Several Uruguayan celebrities and sports figures participated in radio and television spots ahead of the consultation ballot urging people to vote to require a referendum that would allow "profound discussion to reach a decision that truly represents the majority."
About 20 feminist organizations and unions waged a counter-campaign using the motto "I won't vote. What about you?" They argued that a ban would not curb abortions, but only keep women from getting proper care.
About 400 abortions a month have been conducted since the law took effect, Deputy Health Minister Leonel Briozzo said.
It's unclear how many were carried out before the law.
"We don't have trusted statistics because it is a social practice that is not accepted and up until recently it was a crime," Constanza Moreira, a ruling-party lawmaker, told local radio.
About 45,000 babies are born each year in Uruguay, which has about 3.2 million people.

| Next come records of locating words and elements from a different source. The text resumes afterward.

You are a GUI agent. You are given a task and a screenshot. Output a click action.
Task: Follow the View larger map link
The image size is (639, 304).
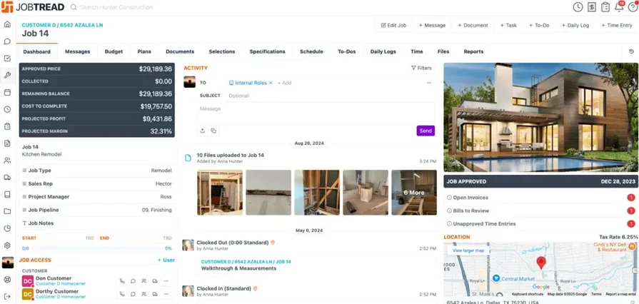[x=468, y=250]
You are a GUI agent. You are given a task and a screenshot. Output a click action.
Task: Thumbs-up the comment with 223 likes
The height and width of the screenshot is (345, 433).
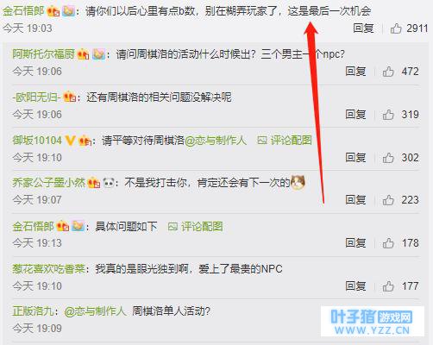388,200
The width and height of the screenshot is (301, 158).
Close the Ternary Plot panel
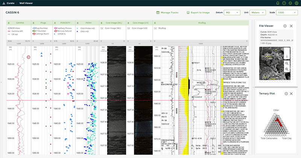291,94
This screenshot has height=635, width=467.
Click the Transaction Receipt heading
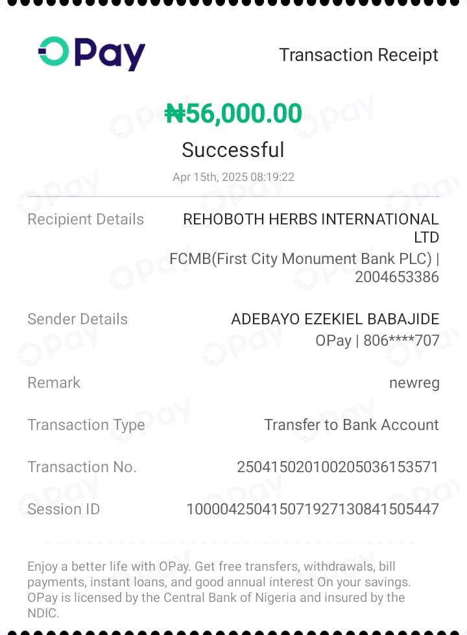tap(359, 55)
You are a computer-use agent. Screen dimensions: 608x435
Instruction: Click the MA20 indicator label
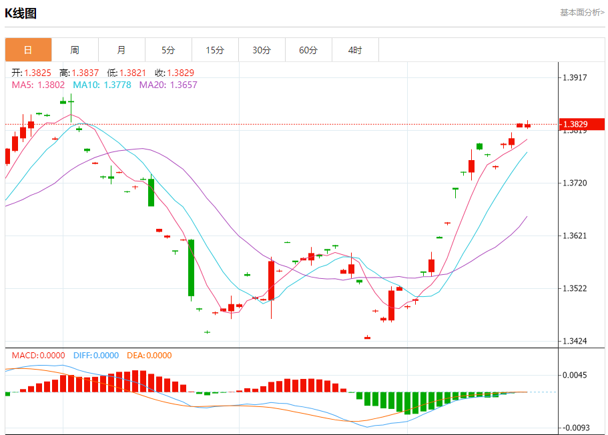pyautogui.click(x=168, y=85)
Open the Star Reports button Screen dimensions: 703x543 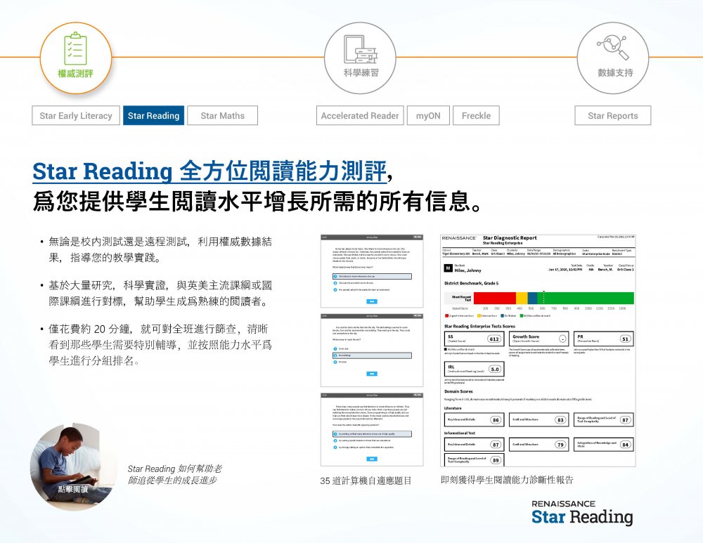612,116
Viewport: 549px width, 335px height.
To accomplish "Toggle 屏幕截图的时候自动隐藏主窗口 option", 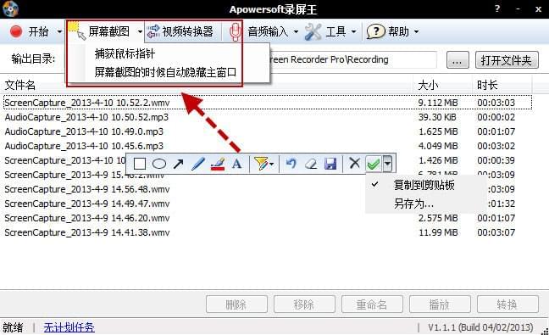I will 165,72.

Several polls say Uruguayans are roughly split when it comes to abortion, and abortion-rights proponents had to make compromises to pass the law. Those include a requirement that women justify their request for an abortion to a panel of at least three professionals – gynecologist, psychologist and social worker – and listen to advice about alternatives including adoption and support services for a child. Women must then wait five days to reflect on the decision.
Cuba, which allows abortions in the first 10 weeks of pregnancy, is the only country in Latin America where legal abortion is common. Argentina and Colombia allow it only in cases of rape or when the mother's life is endangered. Colombia also allows it when there is proof of fetal malformation. Mexico City has legalized first-trimester abortions, but there are restrictions in most other parts of that country.